Глава XXIII
Накануне
Дурными предзнаменованиями начался 1916 год.
Святыни покинули Ставку в декабре 1915 года, и те, кто связывал успехи
на фронте с их пребыванием в Ставке, те стали приписывать их отъезду вес
последовавшие неудачи на войне. Началось отступление по всему фронту, что
объяснялось только стратегическими ошибками, только недостатком орудий
и снарядов, только плохим снабжением армии. Но вот скоро все эти недостатки
были устранены: снабжение армии было поставлено на небывалую высоту, а
снаряды были приготовлены в таком огромном количестве, что их хватило бы
на целые годы. А победы не было. Наоборот, военные горизонты омрачались
все более зловещими тучами; появились грозные признаки разложения армии,
выражавшиеся в массовом дезертирстве, а наряду с этим все выпуклее и рельефнее
вырисовывалась роль союзников, оправдывавшая недоверие к ним и обесценивавшая
все наши жертвы.
«Чем же все это кончится? Что же будет дальше?»

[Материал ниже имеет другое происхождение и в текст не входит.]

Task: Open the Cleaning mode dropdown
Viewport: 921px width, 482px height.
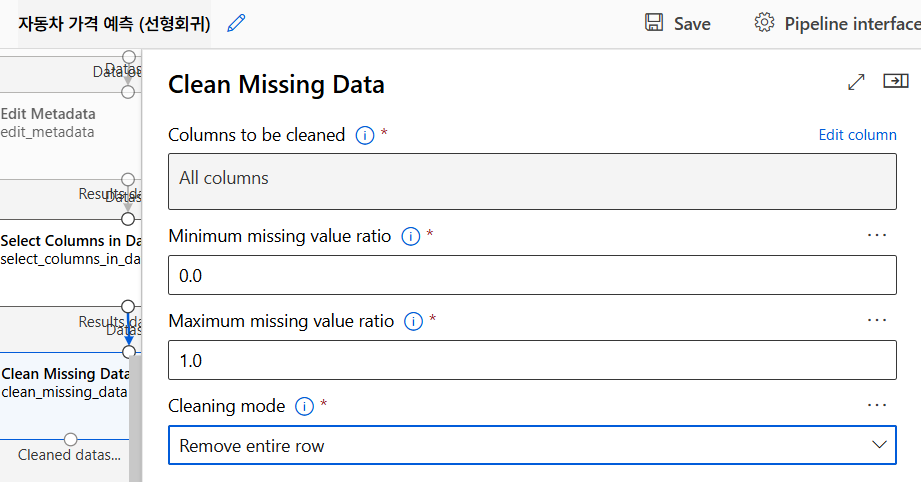Action: click(x=532, y=446)
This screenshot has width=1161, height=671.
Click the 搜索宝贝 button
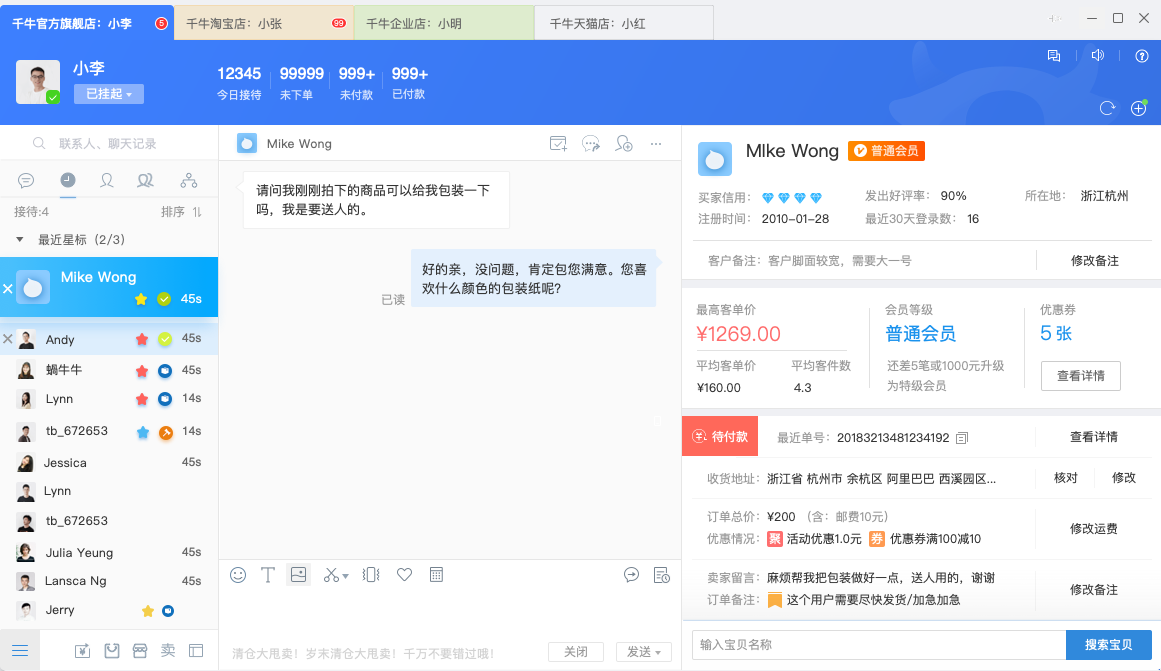pos(1108,645)
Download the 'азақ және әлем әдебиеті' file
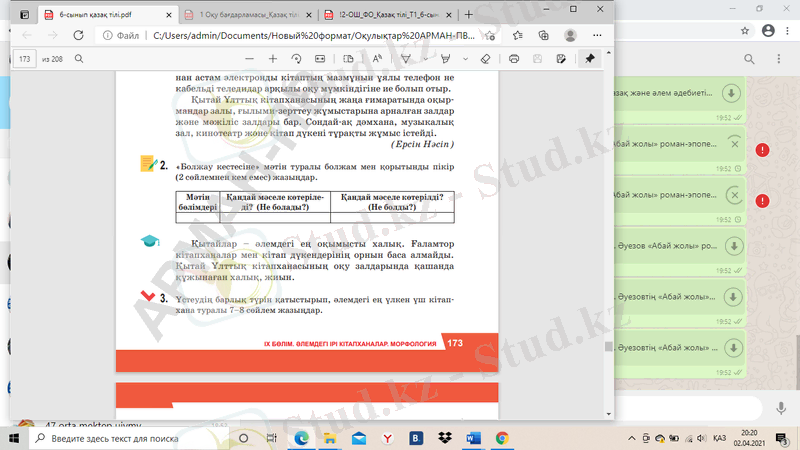The height and width of the screenshot is (450, 800). [732, 94]
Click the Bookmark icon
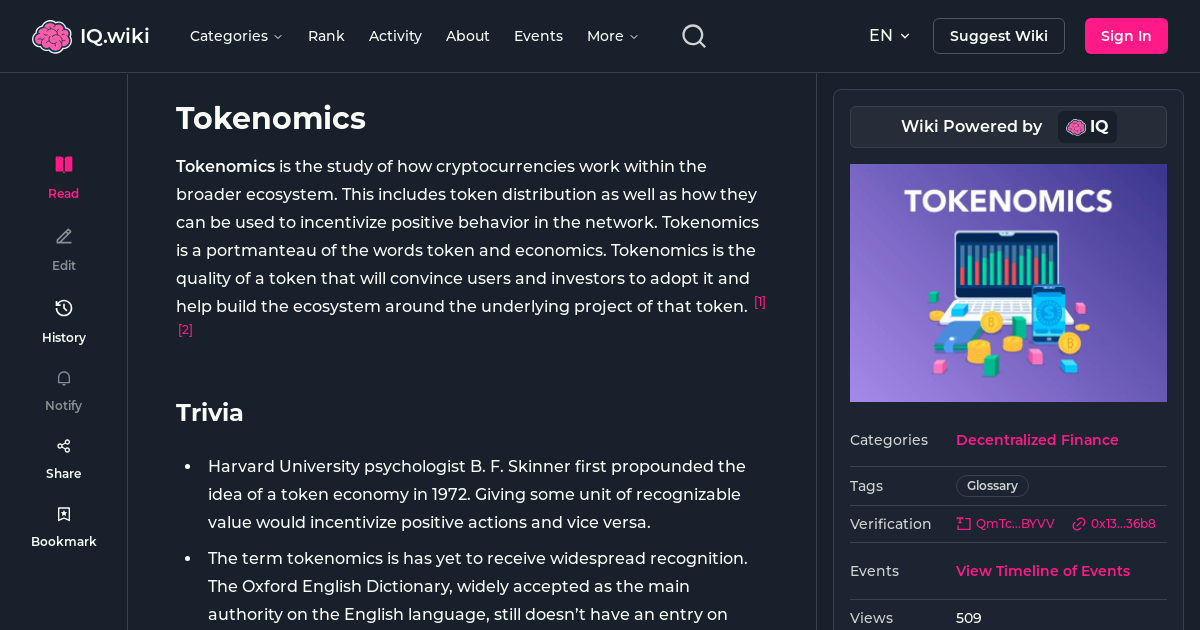1200x630 pixels. click(x=63, y=513)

Так думали те, кто не прозревал за внешними грозными событиями той закулисной
игры, какая сводилась к одновременному уничтожению России и Германии в
интересах третьих лиц, задача которых состояла не только в сокрушении двух
могущественных монархий, как оплота христианской цивилизации и культуры,
но и в ликвидации самого христианства. Но те, кто это знал, знали и то,
что будет дальше и что нужно делать для того, чтобы этого не было. Те,
не боясь обвинений в германофильстве, указывали на безумие войны между
теми, кто связан общими интересами и должен поддерживать друг друга, и
не только в целях политических, или экономических, но и в целях мировых,
в интересах спасения всей Европы от гонителей христианской идеи. Те громко
осуждали политику русского правительства, дважды отклонявшего просьбы о
перемирии со стороны истощенной Германии, имевшей впереди себя Россию,
а в тылу – Францию. Два раза был пропущен момент для заключения почетного
мира, ибо отравленное общественное мнение, сознательно и бессознательно
осуществлявшее директивы его руководителей, требовало войны до конца, до
полной победы... еврейства над христианством.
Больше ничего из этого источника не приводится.